Come noto, il Recovery fund sarà finanziato con l’emissione di bond a livello europeo. Nascerà un debito comune per finanziare il fondo da 750 miliardi che saranno distribuiti in parte come sussidi e in parte come prestiti, quindi da rendere. Molti hanno evidenziato come anche i sussidi in realtà siamo almeno parzialmente restituiti ad esempio con i versamenti per il bilancio europeo.
Per l’Italia il bilancio resta comunque positivo, quindi evitiamo di proseguire sulla strada di una riflessione decisamente meno semplice di come alcuni vogliono presentarla.

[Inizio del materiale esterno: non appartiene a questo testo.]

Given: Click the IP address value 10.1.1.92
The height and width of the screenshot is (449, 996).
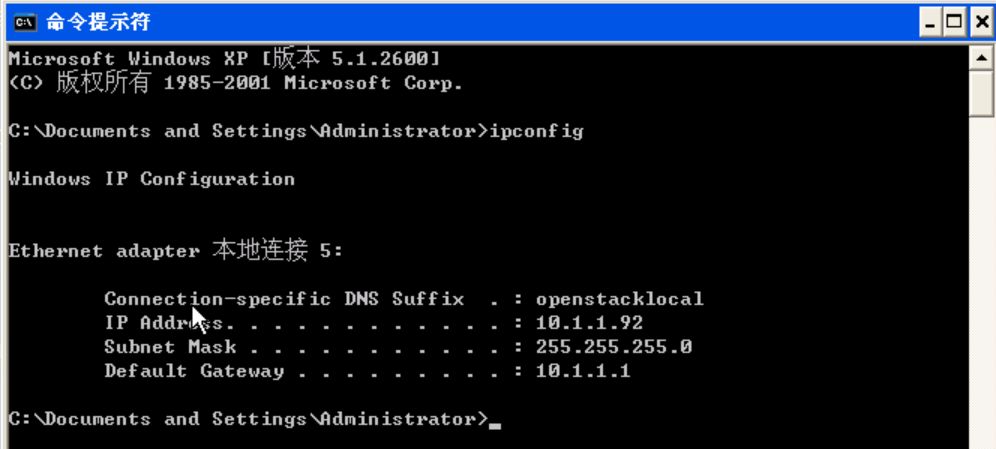Looking at the screenshot, I should (x=589, y=323).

Tornando al tema della tassazione europea, prima dell’intervento dei mercati, i singoli Stati membri dovranno procedere con l’aumento di mezzo punto percentuale (0,6 per la precisione) delle risorse proprie, delle tasse raccolte dai singoli governi e incassate da Bruxelles. Per questo molti parlano di euro-Tasse. Il passaggio prevede il possibile aumento di risorse proprie già in essere e l’introduzione di nuove tasse. Arriverà la tassa sulla plastica non riciclata, ad esempio, ma ci sarà anche una tassa sulle emissioni relative al trasporto aereo e marittimo. Dovrebbe essere introdotta anche la tassa sulle imprese digitali. Come norma generale l’intenzione di fondo, che rientra nel concetto di conversione verde, è quello di far pagare l’inquinamento o comunque pratiche inquinanti.
Italia, numeri alla mano, dovrebbe portare a casa 209 miliardi. Ha ragione chi parla di un’occasione unica e irripetibile. Il governo non può fallire. E non è un caso che sia iniziato un dibattito sulla gestione dei soldi. Chi deve pianificare gli investimenti? Una task force? Il Parlamento? Il premier Conte insieme con il ministro dell’Economia Gualtieri?
Già nei giorni successivi alla conclusione del Consiglio europeo, dall’estero sono arrivate critiche al massiccio piano di aiuti destinato all’Italia. La conferma arriva banalmente dall’analisi dei social network, un buon termometro per misurare l’orientamento dell’opinione pubblica. I critici accusano l’Ue di essere stata troppo generosa nei confronti dell’Italia, che non rappresenterebbe un modello propriamente virtuoso.
Questo malcontento potrebbe tradursi in una pressione sui premier, soprattutto dei Paesi del Nord, che analizzeranno il piano dell’Italia fino all’ultima virgola dell’ultima nota a margine del testo. E sui fondi del Recovery fund, e soprattutto sulle tempistiche, aleggia lo spettro del famoso super freno d’emergenza.